Воспоминания - страница 77
И в доказательство того, что Маяковский не попутчик и не примазчик к революции, а настоящий создатель ее, — не знаю, участвовал ли он в ней, но внутри себя он участвовал, он о революции мечтал, он ее ждал, он предшествовал ей своей поэзией, — доказательство — это революционные лубки, в которых он принимал сам стопроцентное участие, которые издавал некий Городецкий, кажется, брат Сергея Городецкого>[326]. Это 1914–1915 гг., начало войны до 1916 года включительно.
B. О. Перцов. Тут был и патриотический душок.
A. В. Лентулов. Но была и определенная революционная поступь.
Он не радовался победам царских войск и вообще наших солдат, которые там гибли, а он чувствовал, мне кажется, что что-то приближается. И это в его стихотворениях, — я не специалист, вам это лучше видно, — но я чувствовал это всегда.
Ведь патриотизм в чем выражается? Он сметает грани классовой вражды, тут нивелируются границы вашего личного настроения с этим общим подъемом. А у него этого не было, он самым хамским образом продолжал костить царя и т. д., занимаясь этими плакатами. Причем вы это чувствовали не потому, что он печатал на плакатах: «Долой царя!», этого не позволили бы, а потому, что с его стороны все это подвергалось настоящей критике, это несомненно, и с такой яростью, как это мог делать именно Маяковский.
Это внутреннее его состояние мне лично ясно. Я считаю, что так думать о нем — это значит не делать ошибки.

(Строки о том, где расположены цели)
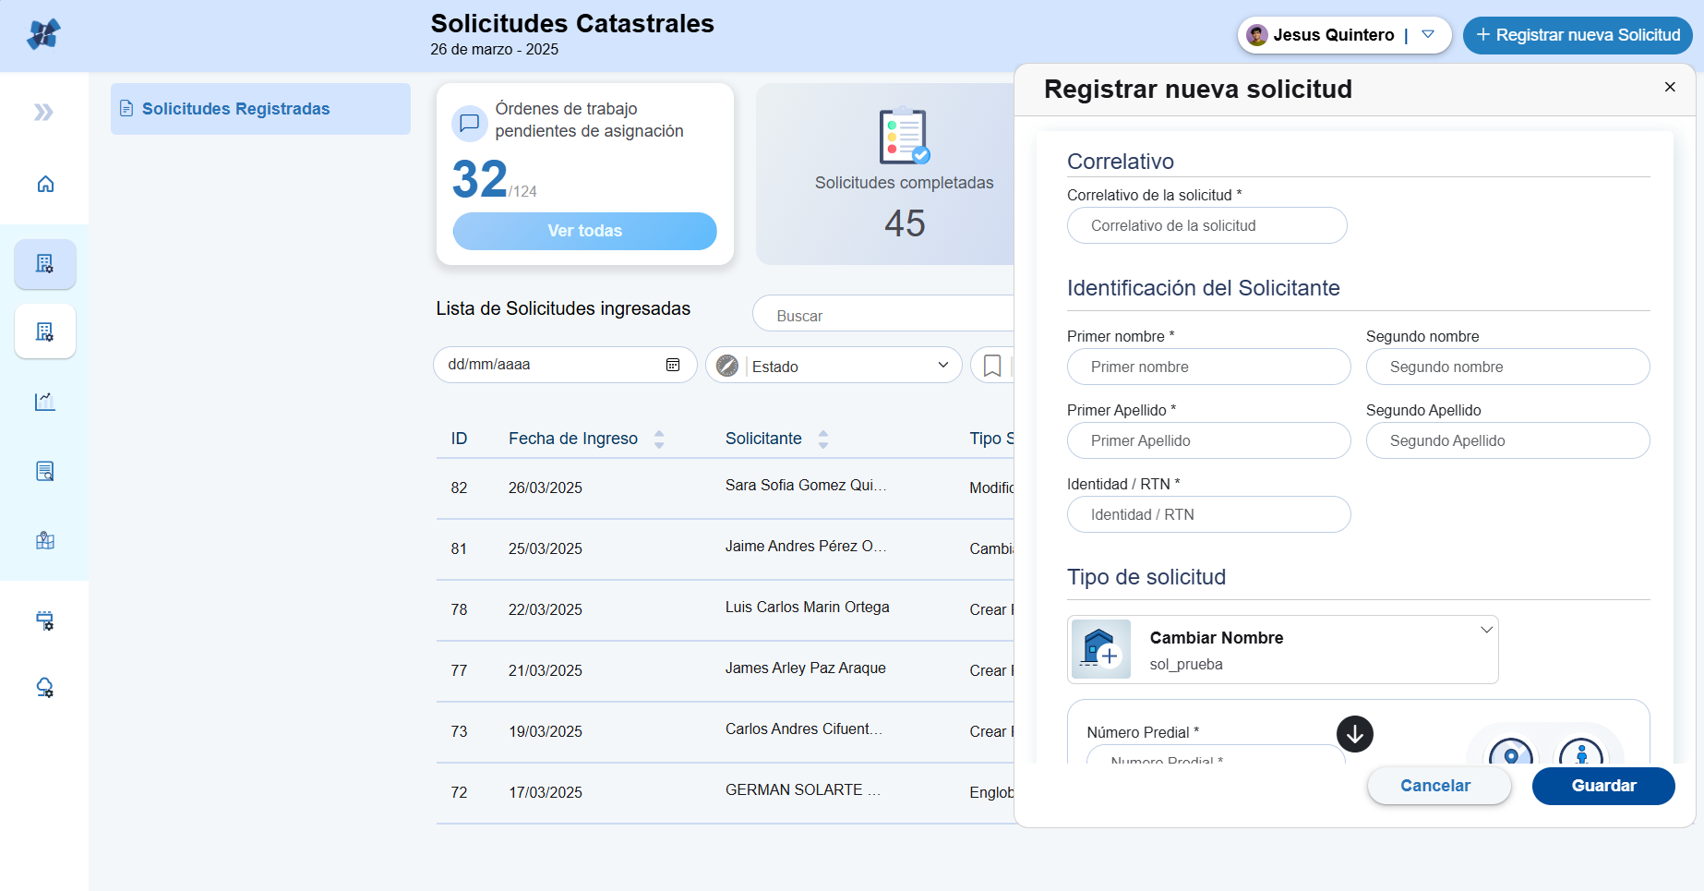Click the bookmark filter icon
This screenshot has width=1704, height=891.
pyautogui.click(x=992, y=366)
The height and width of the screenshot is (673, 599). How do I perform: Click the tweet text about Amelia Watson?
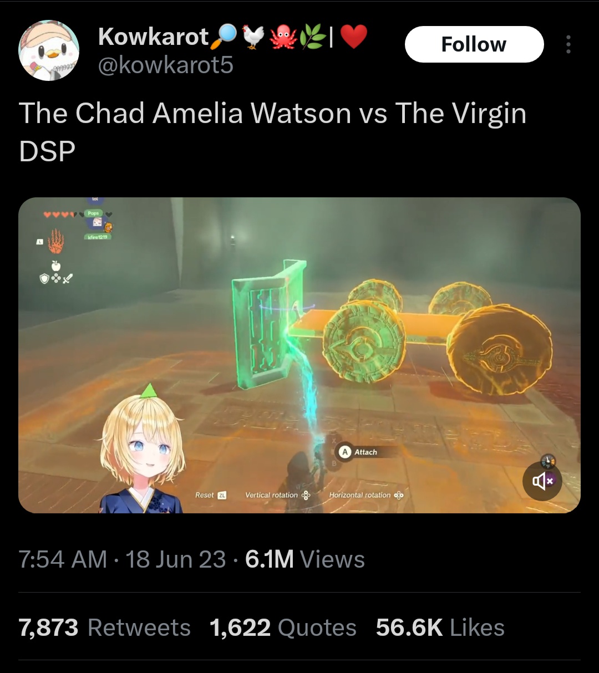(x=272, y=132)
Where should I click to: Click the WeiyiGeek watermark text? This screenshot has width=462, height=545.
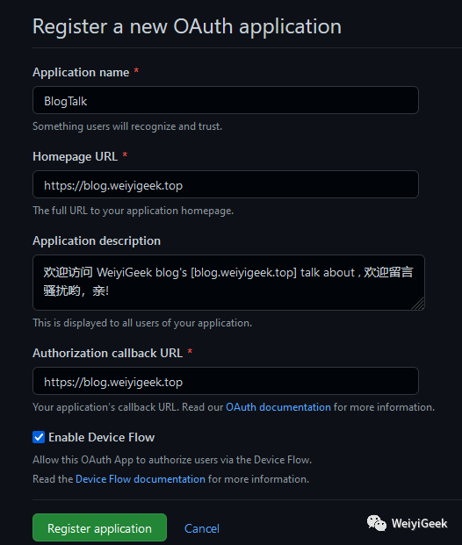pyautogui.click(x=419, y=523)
--
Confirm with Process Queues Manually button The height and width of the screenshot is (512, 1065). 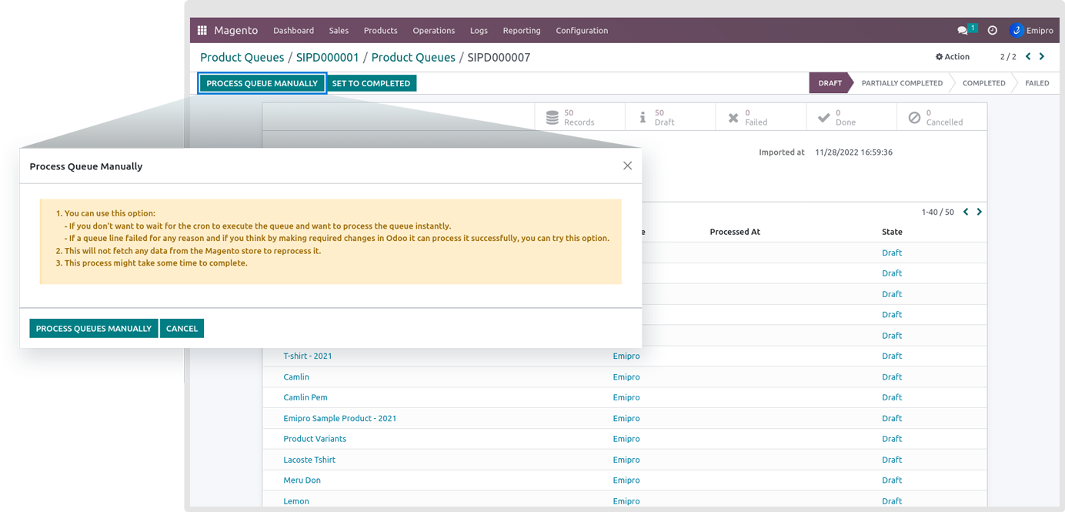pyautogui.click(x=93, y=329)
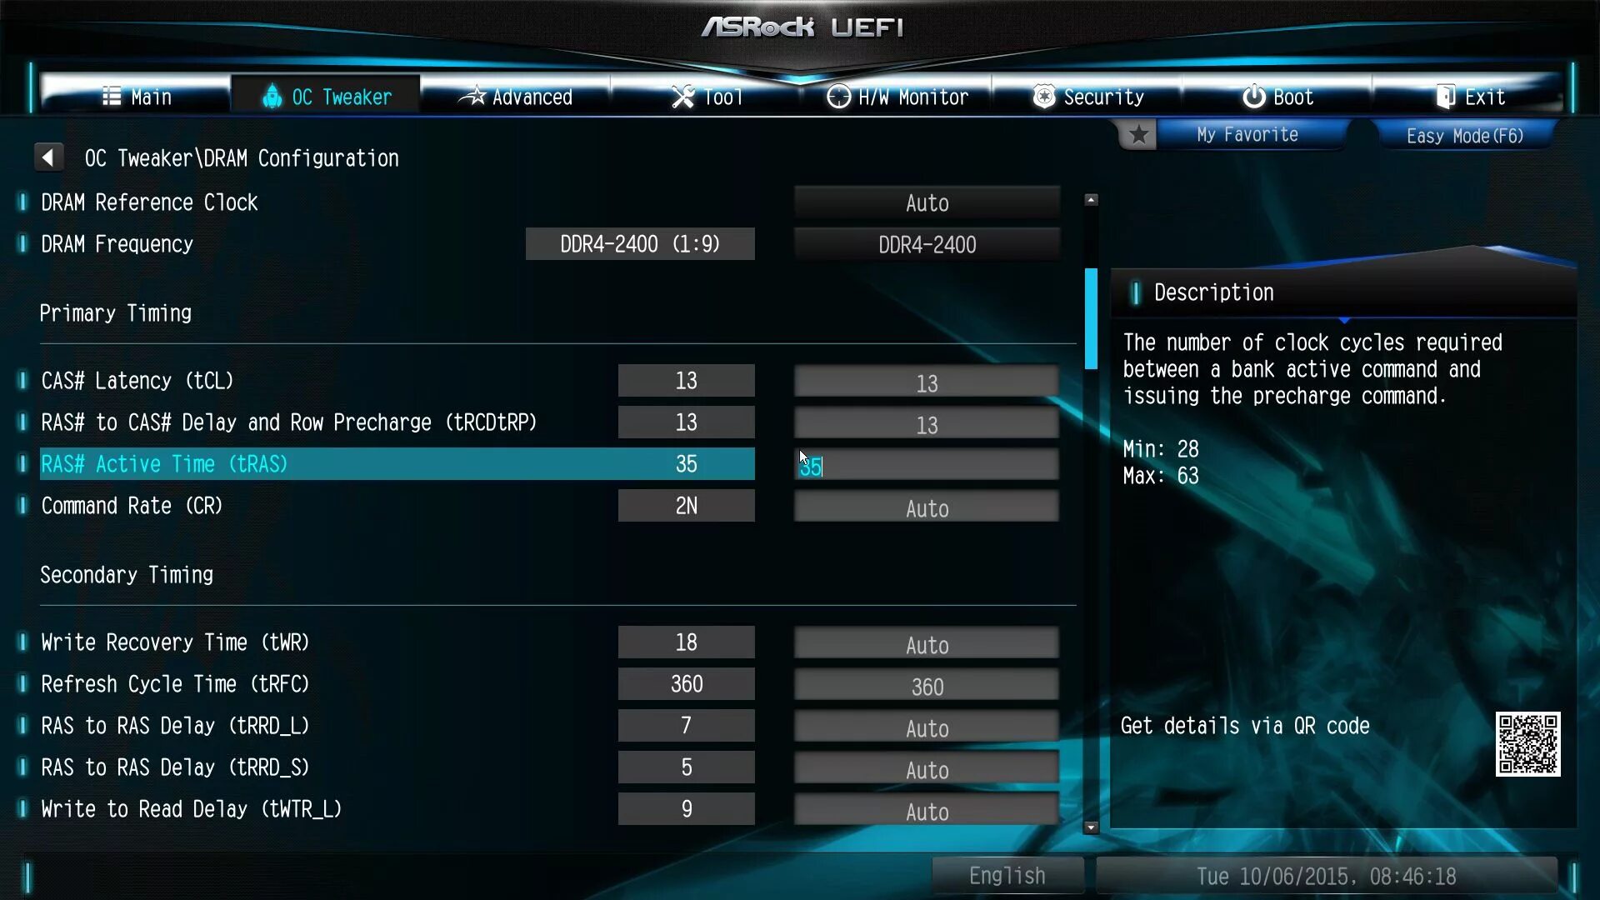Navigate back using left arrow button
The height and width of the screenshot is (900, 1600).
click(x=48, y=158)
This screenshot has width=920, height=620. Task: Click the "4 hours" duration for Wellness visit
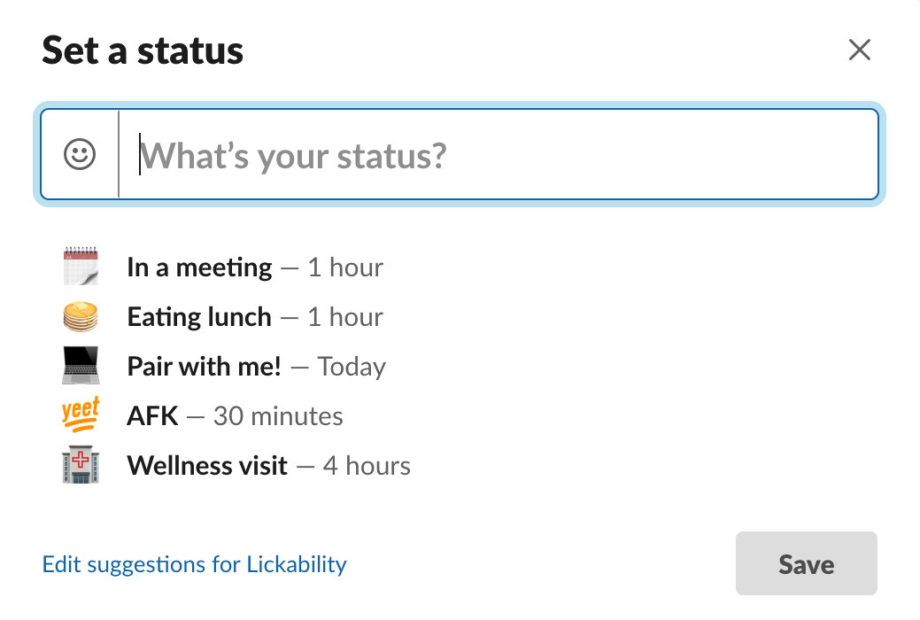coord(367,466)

[Короткое задание]: Процитируйте отрывок о Маяковском целиком, начиная со слов «A. В. Лентулов.» и вплоть до слов «не делать ошибки.».

[Полный ответ]:
A. В. Лентулов. Но была и определенная революционная поступь.
Он не радовался победам царских войск и вообще наших солдат, которые там гибли, а он чувствовал, мне кажется, что что-то приближается. И это в его стихотворениях, — я не специалист, вам это лучше видно, — но я чувствовал это всегда.
Ведь патриотизм в чем выражается? Он сметает грани классовой вражды, тут нивелируются границы вашего личного настроения с этим общим подъемом. А у него этого не было, он самым хамским образом продолжал костить царя и т. д., занимаясь этими плакатами. Причем вы это чувствовали не потому, что он печатал на плакатах: «Долой царя!», этого не позволили бы, а потому, что с его стороны все это подвергалось настоящей критике, это несомненно, и с такой яростью, как это мог делать именно Маяковский.
Это внутреннее его состояние мне лично ясно. Я считаю, что так думать о нем — это значит не делать ошибки.